Vanderlyn's last new scent.

"You dear thing--I'm just off, you know," she said.  "Susy told
me you were working, and I forbade her to call you down.  She
and Streffy are waiting to take me to the station, and I've run
up to say good-bye."

"Ellie, dear!"  Full of compunction, Lansing pushed aside his
writing and started up; but she pressed him back into his seat.

"No, no!  I should never forgive myself if I'd interrupted you.
I oughtn't to have come up; Susy didn't want me to.  But I had
to tell you, you dear ....  I had to thank you..."

In her dark travelling dress and hat, so discreetly conspicuous,
so negligent and so studied, with a veil masking her paint, and
gloves hiding her rings, she looked younger, simpler, more
natural than he had ever seen her.  Poor Ellie such a good
fellow, after all!

"To thank me?  For what?  For being so happy here?"  he laughed,
taking her hands.

She looked at him, laughed back, and flung her arms about his
neck.

"For helping me to be so happy elsewhere--you and Susy, you two
blessed darlings!"  she cried, with a kiss on his cheek.

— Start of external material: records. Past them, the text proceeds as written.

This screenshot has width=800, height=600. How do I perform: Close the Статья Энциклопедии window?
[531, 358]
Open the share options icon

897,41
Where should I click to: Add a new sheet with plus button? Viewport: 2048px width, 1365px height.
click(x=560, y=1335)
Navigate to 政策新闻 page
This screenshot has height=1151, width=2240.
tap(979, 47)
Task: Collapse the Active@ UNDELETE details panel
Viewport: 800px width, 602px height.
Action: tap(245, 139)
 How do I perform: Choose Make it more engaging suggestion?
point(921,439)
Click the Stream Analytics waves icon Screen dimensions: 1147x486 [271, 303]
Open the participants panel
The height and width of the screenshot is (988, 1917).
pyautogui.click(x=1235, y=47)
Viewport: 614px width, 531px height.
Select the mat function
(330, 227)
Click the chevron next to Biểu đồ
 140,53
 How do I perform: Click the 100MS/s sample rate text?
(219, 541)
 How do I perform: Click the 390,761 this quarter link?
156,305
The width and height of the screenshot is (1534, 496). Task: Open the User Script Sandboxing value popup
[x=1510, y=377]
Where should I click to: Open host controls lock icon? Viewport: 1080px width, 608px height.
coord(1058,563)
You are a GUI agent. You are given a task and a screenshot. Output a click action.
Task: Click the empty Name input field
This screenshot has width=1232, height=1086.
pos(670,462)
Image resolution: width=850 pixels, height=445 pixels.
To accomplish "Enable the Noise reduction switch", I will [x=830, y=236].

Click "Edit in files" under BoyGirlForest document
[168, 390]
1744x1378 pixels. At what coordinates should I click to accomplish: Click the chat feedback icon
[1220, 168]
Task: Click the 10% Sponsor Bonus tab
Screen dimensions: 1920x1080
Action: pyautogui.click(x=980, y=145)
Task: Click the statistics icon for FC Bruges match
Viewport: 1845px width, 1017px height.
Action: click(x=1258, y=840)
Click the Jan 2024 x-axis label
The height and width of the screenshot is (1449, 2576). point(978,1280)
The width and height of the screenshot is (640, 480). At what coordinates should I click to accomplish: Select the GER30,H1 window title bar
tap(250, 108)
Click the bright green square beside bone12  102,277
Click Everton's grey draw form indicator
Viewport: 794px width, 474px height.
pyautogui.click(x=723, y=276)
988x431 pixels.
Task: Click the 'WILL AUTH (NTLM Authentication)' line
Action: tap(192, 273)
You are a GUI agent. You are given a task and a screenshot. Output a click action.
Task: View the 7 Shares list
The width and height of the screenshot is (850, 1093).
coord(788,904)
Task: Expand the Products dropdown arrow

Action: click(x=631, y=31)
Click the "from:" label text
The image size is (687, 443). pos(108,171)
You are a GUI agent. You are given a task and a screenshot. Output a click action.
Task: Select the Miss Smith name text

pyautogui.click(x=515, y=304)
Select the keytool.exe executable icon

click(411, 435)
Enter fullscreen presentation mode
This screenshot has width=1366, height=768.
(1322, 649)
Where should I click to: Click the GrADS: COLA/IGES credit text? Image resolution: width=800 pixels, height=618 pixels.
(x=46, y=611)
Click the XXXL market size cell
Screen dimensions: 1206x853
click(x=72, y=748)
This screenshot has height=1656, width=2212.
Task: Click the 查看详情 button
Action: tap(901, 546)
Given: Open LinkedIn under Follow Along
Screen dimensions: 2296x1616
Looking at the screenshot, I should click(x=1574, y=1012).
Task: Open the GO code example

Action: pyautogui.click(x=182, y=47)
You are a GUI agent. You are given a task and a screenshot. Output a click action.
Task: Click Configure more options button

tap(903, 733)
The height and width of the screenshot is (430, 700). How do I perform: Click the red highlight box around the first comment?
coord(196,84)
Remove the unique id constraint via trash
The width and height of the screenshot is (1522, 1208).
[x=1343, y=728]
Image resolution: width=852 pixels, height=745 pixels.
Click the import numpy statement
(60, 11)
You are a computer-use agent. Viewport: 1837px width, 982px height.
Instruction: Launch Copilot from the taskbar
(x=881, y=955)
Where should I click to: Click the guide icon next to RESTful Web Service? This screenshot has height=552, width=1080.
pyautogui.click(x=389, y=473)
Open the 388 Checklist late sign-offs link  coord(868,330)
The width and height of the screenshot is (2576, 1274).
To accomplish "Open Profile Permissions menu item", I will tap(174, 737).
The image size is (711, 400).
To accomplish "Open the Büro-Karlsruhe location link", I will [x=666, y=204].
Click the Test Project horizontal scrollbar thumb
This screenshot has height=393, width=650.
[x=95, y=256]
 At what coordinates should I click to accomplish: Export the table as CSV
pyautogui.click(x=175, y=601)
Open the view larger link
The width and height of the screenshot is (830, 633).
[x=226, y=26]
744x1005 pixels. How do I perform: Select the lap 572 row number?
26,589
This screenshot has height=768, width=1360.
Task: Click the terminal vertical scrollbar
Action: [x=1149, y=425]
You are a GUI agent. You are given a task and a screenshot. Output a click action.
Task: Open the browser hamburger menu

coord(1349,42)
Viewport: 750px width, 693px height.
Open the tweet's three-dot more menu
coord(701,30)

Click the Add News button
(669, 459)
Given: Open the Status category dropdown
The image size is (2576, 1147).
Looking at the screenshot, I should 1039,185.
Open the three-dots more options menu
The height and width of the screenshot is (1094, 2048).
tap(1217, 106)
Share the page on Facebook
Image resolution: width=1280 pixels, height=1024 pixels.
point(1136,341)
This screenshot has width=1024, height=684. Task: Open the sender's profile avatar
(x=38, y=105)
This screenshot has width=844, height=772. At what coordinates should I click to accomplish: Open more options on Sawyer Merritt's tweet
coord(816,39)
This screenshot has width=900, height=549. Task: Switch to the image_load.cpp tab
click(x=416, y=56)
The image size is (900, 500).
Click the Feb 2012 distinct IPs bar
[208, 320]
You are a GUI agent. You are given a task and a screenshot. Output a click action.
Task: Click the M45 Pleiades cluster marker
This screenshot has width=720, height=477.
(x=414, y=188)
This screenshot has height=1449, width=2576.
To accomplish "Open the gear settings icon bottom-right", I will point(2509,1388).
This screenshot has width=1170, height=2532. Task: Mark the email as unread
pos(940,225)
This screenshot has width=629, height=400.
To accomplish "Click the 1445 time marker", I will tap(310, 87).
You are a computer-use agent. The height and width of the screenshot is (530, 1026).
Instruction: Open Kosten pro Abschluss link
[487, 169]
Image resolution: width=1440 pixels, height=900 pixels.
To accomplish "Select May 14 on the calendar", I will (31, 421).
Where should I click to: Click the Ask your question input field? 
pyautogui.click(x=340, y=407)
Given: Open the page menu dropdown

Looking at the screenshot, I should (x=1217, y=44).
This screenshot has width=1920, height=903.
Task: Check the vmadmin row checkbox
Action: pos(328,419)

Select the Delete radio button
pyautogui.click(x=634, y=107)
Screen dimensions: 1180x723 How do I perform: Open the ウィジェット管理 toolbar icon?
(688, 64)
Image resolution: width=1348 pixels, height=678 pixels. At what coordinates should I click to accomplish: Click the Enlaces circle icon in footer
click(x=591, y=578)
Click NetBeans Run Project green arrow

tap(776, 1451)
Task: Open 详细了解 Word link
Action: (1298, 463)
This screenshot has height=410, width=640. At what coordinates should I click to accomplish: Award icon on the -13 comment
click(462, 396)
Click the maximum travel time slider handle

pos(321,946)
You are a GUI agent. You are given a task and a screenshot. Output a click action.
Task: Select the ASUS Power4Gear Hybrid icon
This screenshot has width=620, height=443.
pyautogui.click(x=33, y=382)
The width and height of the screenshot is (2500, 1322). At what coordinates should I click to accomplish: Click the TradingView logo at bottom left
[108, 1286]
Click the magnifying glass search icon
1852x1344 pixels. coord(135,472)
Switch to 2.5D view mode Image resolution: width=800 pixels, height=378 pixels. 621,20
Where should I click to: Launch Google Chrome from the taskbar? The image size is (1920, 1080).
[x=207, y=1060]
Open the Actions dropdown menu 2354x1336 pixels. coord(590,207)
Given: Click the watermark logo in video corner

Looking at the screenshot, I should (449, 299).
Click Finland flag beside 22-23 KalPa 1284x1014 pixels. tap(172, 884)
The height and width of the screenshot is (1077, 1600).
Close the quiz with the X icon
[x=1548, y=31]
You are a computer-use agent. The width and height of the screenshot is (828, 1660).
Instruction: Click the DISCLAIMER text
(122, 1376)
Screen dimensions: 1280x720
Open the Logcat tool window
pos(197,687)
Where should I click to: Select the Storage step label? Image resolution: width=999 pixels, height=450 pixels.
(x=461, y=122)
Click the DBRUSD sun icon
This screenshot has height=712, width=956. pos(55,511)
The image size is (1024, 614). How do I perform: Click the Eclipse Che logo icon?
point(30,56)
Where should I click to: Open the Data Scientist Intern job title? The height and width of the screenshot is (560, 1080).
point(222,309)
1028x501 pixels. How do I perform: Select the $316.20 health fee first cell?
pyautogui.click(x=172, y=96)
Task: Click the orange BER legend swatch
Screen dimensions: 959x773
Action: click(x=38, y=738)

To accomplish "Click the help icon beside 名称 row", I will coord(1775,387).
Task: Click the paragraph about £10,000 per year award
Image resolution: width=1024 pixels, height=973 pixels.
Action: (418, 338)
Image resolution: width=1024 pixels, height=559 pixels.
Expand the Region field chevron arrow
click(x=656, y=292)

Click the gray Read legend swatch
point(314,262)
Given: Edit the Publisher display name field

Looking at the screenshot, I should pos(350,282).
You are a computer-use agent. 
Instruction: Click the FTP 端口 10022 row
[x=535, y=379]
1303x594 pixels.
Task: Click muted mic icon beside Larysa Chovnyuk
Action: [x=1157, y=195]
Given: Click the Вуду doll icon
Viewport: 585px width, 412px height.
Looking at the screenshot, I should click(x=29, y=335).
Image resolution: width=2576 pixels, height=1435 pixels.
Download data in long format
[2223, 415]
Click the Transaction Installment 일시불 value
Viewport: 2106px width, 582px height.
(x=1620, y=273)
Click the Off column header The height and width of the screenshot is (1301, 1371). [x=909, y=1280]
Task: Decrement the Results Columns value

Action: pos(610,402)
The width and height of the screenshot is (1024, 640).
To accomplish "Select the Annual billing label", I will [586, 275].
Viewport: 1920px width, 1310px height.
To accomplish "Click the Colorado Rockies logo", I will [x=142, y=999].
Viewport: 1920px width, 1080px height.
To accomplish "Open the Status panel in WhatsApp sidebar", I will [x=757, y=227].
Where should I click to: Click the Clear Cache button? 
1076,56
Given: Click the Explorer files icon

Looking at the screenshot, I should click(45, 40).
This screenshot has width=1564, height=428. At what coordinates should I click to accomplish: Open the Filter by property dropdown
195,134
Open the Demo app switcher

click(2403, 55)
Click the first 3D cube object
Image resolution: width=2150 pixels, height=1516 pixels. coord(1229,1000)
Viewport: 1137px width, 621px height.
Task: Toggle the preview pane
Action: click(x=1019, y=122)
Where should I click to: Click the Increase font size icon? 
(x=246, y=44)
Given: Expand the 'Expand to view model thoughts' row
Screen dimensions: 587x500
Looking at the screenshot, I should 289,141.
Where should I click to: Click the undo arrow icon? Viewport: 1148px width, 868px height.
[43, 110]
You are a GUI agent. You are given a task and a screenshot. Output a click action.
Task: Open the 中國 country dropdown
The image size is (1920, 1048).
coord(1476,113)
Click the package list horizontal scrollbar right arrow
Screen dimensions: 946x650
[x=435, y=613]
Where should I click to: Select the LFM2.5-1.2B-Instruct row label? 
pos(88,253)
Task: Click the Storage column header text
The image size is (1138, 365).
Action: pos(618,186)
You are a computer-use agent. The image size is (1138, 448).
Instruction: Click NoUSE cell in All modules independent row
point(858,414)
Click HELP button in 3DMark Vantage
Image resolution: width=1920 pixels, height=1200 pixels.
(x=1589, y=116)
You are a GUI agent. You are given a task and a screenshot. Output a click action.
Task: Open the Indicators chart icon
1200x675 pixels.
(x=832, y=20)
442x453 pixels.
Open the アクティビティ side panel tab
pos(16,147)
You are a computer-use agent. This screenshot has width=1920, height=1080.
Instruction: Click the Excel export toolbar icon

Their eyes met for a second; then her arms slipped slowly
downward, dropping to her sides.  Lansing sat before her like a
stone.

"Oh," she gasped, "why do you stare so?  Didn't you know ...?"

They heard Strefford's shrill voice on the stairs.  "Ellie,
where the deuce are you?  Susy's in the gondola.  You'll miss
the train!"

Lansing stood up and caught Mrs. Vanderlyn by the wrist.  "What
do you mean?  What are you talking about?"

"Oh, nothing ... But you were both such bricks about the
letters ....  And when Nelson was here, too ....  Nick, don't
hurt my wrist so!  I must run!"

He dropped her hand and stood motionless, staring after her and
listening to the click of her high heels as she fled across the
room and along the echoing corridor.

When he turned back to the table he noticed that a small morocco
case had fallen among his papers.  In falling it had opened, and
before him, on the pale velvet lining, lay a scarf-pin set with
a perfect pearl.  He picked the box up, and was about to hasten
after Mrs. Vanderlyn--it was so like her to shed jewels on her
path!--when he noticed his own initials on the cover.

He dropped the box as if it had been a hot coal, and sat for a
long while gazing at the gold N. L., which seemed to have burnt
itself into his flesh.

At last he roused himself and stood up.